The problem:
Where a line of the data holds the word "agent", copy that line.

§

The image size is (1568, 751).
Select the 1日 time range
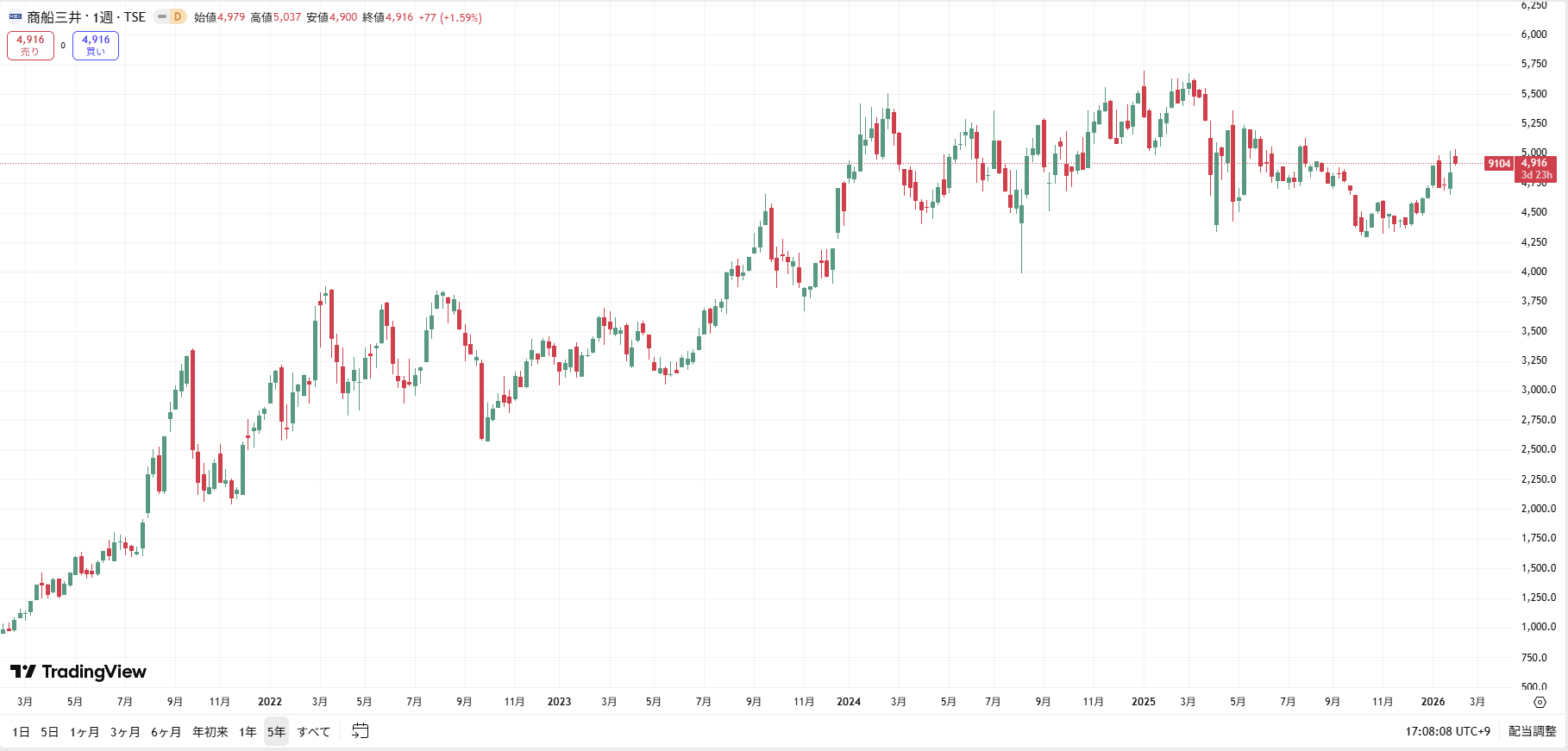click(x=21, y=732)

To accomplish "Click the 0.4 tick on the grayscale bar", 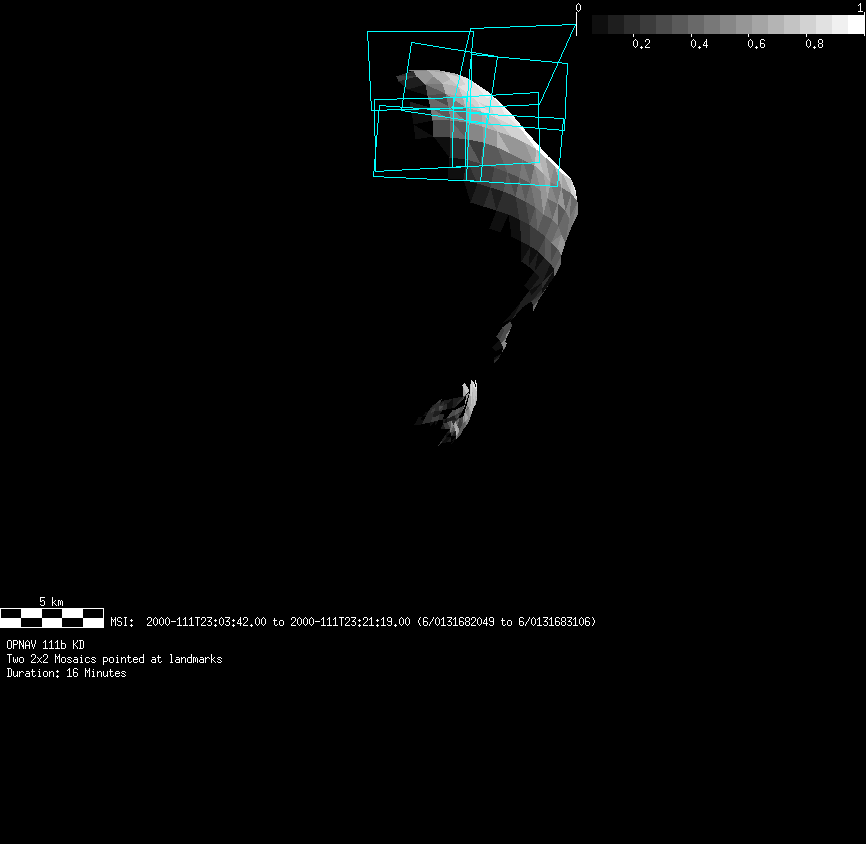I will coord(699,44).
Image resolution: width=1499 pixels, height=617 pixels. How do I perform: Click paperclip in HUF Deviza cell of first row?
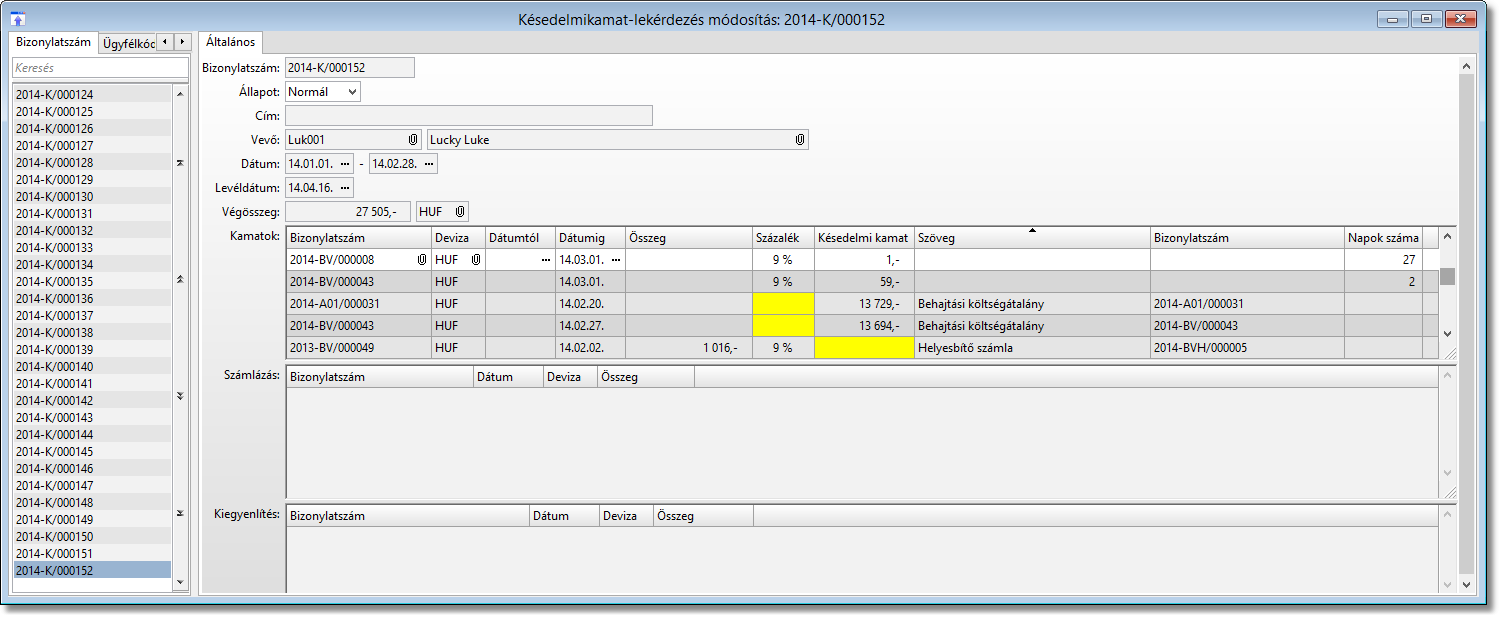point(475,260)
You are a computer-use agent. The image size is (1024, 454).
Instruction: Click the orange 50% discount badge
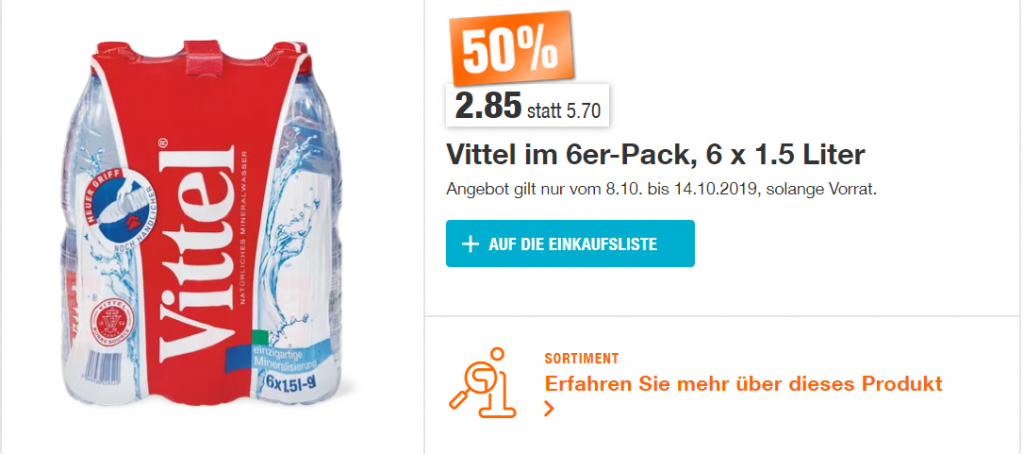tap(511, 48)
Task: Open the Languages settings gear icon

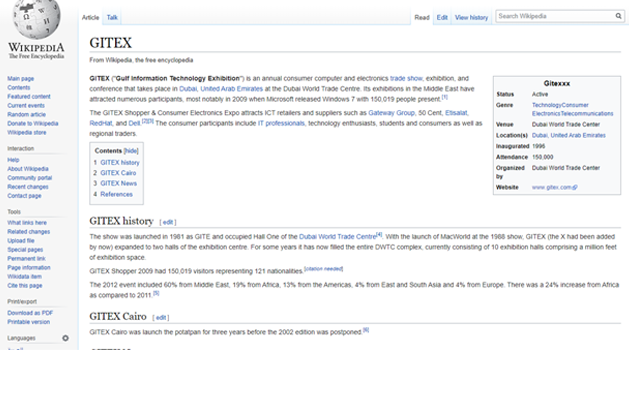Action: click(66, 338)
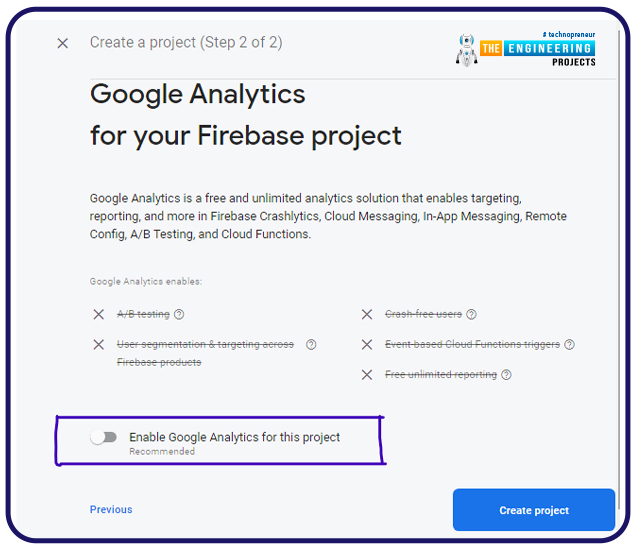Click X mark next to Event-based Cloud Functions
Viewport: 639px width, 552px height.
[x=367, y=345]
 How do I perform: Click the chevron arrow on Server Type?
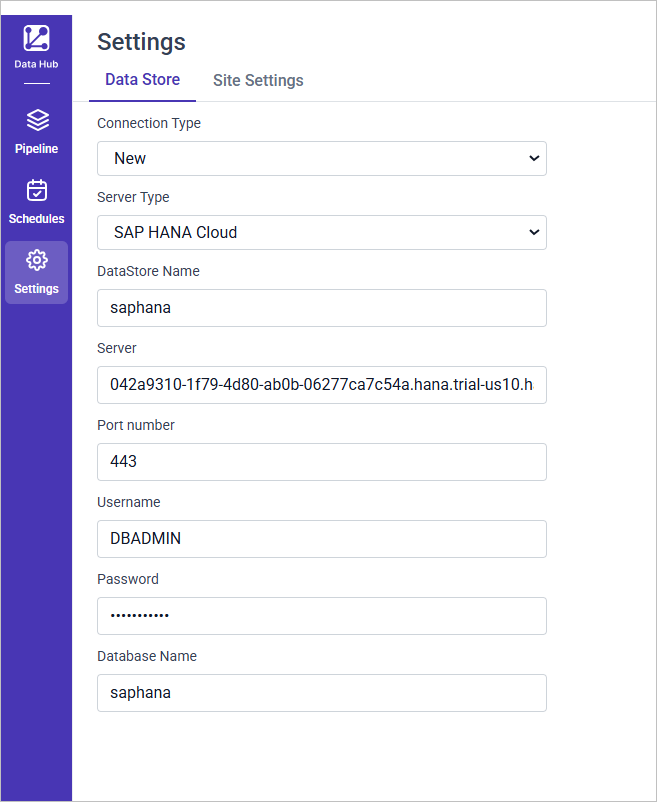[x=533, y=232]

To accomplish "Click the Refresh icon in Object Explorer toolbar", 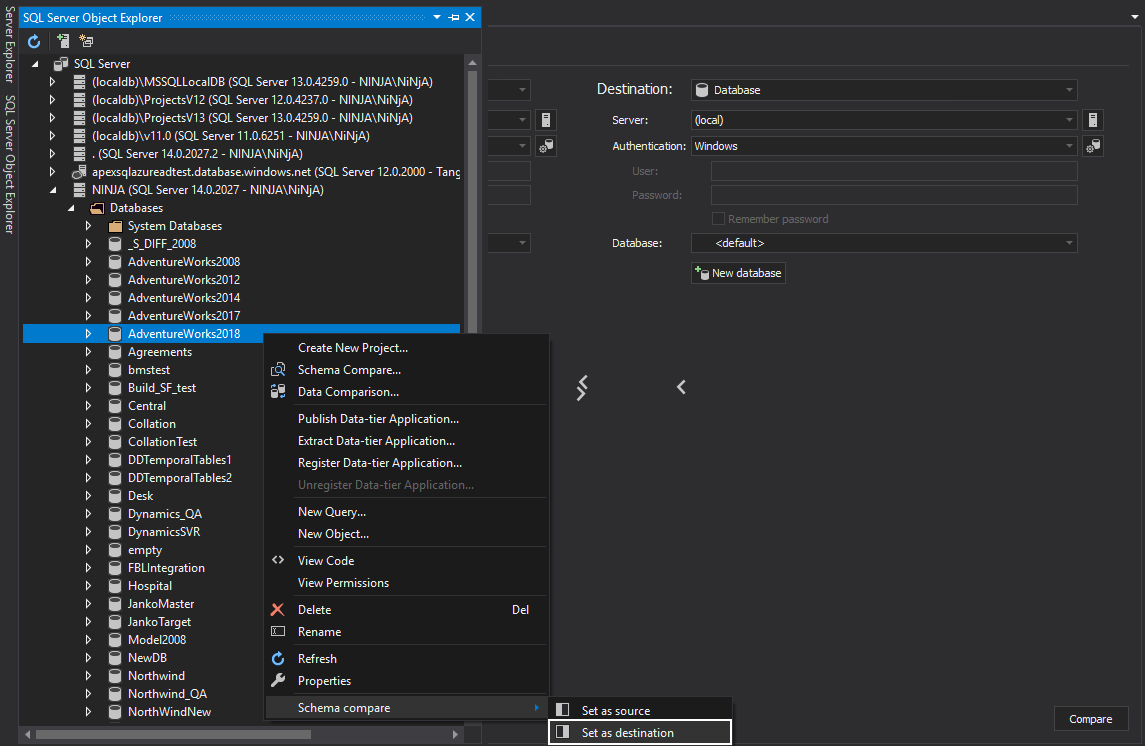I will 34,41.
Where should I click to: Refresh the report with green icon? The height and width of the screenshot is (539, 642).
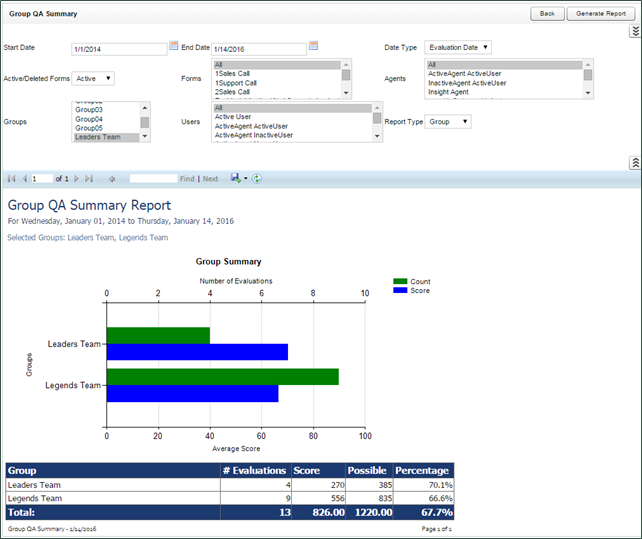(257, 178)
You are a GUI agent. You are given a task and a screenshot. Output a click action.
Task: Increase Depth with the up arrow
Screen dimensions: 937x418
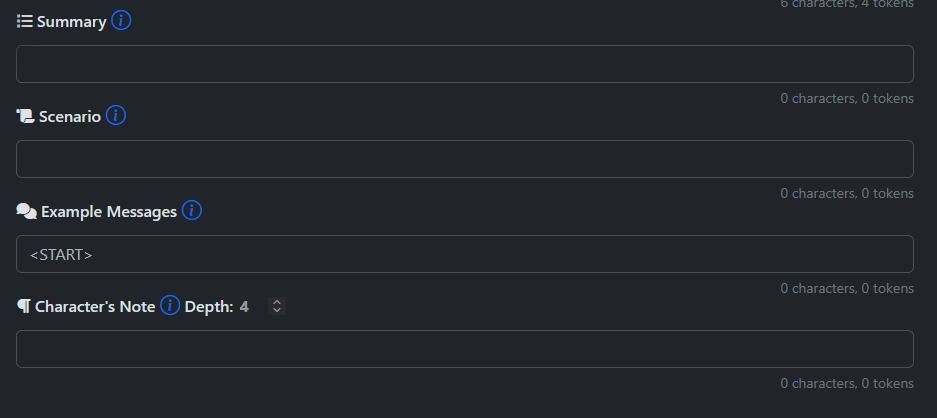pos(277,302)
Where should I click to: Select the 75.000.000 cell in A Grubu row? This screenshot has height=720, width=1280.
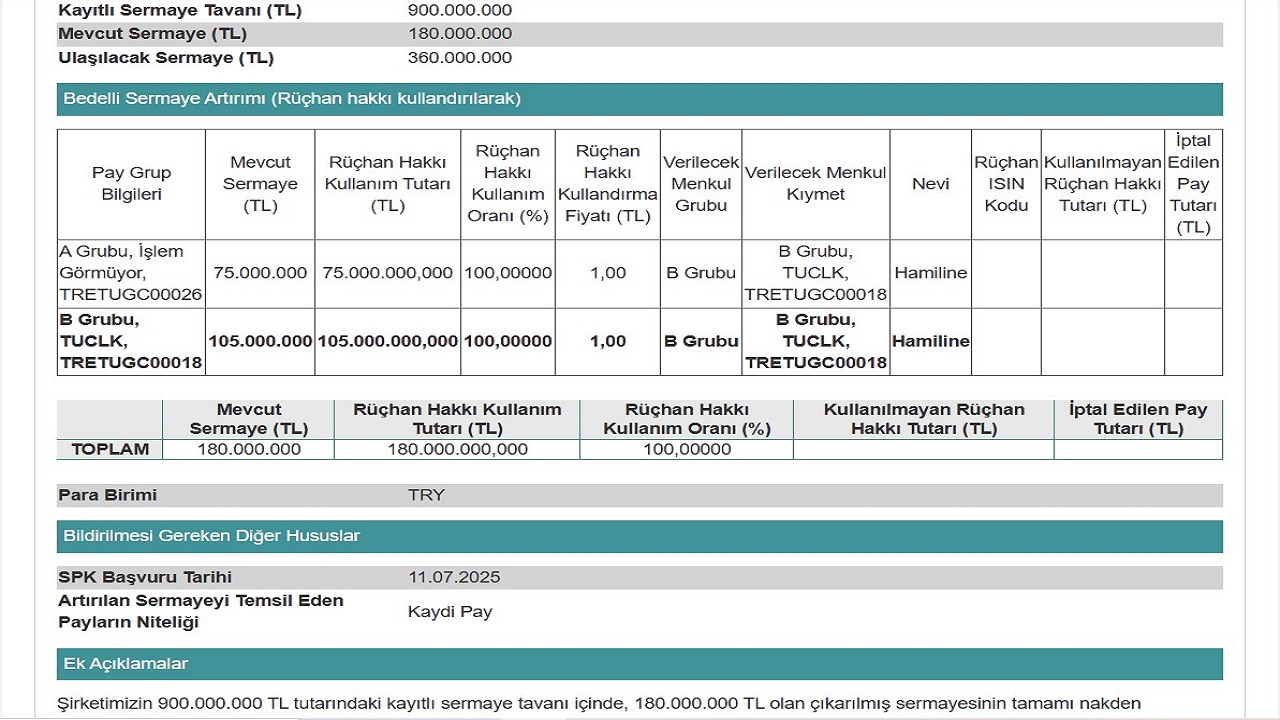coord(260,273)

§

Response area:
You are a computer-use agent. The image size is (1024, 454).
You are a GUI agent. You are given a task and a screenshot. Output a click action.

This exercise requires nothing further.